Biodistribution activity
MCF-7 tumor xenograft mice received a tail vein injection of 0.74 MBq (20 μCi) 68Ga-DOTA-RGD-ATWLPPR to evaluate biodistribution. Mice were euthanized by cervical dislocation at 5-, 15-, 30-, and 60-min post-injection (n=4/group). Blood, tumor, and main organs were harvested, weighed, and counted in a gamma counter (WIZARD2480, PerkinElmer, USA).
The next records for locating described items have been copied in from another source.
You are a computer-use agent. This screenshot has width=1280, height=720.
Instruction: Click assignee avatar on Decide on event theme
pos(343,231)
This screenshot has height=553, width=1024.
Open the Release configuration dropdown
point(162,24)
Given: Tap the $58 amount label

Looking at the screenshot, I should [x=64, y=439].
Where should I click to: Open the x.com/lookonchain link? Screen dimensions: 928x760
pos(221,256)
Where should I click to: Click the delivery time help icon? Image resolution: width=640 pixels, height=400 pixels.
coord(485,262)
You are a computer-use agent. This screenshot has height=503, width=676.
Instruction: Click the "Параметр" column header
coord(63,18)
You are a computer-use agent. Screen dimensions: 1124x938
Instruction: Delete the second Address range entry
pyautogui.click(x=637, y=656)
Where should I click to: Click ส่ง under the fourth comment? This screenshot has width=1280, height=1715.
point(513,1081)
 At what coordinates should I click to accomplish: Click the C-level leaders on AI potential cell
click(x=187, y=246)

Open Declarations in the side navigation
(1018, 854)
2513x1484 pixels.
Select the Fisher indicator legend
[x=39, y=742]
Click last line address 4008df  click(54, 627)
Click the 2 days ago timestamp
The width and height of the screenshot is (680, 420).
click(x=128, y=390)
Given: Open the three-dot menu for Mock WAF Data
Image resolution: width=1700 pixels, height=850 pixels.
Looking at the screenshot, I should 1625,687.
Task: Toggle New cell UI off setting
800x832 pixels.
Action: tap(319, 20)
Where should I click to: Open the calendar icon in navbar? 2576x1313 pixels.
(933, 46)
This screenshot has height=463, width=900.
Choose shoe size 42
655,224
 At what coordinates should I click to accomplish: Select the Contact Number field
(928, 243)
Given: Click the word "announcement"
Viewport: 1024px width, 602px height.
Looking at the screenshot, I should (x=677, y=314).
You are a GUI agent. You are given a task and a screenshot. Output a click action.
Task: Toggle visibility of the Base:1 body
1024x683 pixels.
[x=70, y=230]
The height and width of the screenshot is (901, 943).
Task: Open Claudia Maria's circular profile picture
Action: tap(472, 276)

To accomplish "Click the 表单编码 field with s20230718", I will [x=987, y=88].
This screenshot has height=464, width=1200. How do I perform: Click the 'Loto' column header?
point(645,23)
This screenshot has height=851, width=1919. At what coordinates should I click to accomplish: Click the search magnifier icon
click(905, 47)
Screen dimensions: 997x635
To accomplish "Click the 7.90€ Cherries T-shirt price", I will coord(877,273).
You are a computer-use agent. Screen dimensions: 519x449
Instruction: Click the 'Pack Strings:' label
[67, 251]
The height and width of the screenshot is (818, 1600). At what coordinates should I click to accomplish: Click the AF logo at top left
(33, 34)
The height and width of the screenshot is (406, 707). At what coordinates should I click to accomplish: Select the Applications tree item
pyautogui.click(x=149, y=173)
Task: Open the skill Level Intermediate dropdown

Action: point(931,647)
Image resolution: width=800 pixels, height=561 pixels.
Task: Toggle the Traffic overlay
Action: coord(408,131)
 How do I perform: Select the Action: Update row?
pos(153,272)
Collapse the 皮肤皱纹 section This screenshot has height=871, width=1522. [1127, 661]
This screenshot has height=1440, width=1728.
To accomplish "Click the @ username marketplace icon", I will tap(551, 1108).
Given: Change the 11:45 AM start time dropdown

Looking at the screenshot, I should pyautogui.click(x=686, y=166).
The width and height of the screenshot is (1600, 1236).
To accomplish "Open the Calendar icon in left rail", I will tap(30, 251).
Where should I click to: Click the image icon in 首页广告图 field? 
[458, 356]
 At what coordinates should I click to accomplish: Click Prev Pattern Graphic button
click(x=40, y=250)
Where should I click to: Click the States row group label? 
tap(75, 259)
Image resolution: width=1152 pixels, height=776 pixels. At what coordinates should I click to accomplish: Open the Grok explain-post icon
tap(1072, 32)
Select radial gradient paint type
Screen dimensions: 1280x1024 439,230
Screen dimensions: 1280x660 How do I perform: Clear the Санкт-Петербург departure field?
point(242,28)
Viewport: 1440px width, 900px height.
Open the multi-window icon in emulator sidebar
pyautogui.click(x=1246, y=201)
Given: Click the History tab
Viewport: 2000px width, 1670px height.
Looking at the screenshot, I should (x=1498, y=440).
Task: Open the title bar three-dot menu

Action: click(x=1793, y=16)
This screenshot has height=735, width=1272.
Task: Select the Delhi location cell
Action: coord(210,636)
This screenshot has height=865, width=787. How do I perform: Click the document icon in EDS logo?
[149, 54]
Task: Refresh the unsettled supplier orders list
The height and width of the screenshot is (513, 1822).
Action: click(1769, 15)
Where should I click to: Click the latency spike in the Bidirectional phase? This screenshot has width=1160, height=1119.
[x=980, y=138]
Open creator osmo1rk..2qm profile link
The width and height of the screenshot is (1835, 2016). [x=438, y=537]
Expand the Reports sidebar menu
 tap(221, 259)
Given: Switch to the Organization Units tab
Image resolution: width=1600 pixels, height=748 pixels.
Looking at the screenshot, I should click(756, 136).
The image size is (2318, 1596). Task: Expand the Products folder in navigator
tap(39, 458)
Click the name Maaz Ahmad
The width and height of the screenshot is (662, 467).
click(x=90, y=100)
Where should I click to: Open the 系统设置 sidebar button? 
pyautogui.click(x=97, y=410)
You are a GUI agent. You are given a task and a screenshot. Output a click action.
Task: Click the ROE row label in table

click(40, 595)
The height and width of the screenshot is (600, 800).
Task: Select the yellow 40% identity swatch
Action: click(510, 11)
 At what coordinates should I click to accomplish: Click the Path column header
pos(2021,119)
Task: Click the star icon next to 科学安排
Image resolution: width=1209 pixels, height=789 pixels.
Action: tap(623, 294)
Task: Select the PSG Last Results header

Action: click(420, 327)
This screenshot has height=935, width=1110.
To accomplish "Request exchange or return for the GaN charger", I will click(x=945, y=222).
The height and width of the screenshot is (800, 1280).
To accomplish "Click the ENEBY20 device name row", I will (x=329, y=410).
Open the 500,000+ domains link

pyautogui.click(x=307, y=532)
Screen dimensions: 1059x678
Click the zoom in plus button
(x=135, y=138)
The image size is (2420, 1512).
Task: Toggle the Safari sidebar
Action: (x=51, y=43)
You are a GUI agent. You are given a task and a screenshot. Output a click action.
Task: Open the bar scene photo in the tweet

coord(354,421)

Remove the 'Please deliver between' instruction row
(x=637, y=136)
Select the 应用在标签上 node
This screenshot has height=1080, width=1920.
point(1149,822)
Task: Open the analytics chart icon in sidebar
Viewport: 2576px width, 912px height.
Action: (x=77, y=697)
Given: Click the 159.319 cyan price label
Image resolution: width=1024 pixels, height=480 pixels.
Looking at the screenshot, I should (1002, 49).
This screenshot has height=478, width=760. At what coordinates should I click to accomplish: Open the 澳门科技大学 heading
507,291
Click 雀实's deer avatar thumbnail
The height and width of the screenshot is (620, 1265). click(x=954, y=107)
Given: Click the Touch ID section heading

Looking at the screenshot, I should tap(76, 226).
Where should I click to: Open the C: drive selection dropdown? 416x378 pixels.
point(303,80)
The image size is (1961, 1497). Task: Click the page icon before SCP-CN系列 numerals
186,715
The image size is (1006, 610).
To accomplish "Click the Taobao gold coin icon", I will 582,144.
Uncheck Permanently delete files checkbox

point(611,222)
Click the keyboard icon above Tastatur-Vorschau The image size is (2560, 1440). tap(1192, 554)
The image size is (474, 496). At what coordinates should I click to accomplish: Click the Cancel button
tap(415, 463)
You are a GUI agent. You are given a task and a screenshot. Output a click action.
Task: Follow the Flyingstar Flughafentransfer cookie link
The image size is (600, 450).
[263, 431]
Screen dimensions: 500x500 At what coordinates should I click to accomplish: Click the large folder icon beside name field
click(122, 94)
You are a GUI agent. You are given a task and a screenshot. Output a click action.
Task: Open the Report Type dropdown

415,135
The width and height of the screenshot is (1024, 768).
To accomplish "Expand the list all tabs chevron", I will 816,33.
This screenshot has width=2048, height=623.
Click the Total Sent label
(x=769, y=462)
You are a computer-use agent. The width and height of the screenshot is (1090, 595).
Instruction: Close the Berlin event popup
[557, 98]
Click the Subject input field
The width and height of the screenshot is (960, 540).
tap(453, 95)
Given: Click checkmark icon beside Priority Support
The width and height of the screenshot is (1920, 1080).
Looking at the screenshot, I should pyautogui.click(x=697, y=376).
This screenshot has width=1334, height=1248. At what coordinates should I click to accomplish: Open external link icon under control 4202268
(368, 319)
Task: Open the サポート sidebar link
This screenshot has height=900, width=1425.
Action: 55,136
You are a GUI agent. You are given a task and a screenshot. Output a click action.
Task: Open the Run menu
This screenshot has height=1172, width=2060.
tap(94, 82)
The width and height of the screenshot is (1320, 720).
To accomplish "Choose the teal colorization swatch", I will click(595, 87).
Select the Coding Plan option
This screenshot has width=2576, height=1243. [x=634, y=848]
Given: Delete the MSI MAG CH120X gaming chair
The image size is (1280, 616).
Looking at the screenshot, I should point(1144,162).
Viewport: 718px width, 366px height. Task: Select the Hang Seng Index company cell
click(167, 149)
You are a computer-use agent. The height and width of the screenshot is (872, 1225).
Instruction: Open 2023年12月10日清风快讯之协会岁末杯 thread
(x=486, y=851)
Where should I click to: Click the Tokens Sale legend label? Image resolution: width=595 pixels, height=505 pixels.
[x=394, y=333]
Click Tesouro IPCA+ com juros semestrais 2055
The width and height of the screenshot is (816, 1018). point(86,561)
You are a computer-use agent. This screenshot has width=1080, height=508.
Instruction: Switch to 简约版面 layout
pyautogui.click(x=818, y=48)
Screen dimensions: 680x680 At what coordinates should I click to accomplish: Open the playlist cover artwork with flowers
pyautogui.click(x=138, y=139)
Then, MCF-7 tumor xenograft mice received a tail vein injection of 0.74 MBq (20 μCi) 68Ga-DOTA-RGD-ATWLPPR, 68Ga-DOTA-RGD, 68Ga-DOTA- ATWLPPR to evaluate the biodistribution at 30 min. The result was reported as the % ID/g.
Statistical analysis
All data are presented as the mean ± SD from at least three independent experiments. statistical analyses were performed using RStudio (R 3.6.1). Means were compared using one-way ANOVA. P < 0.05 was considered statistically significant.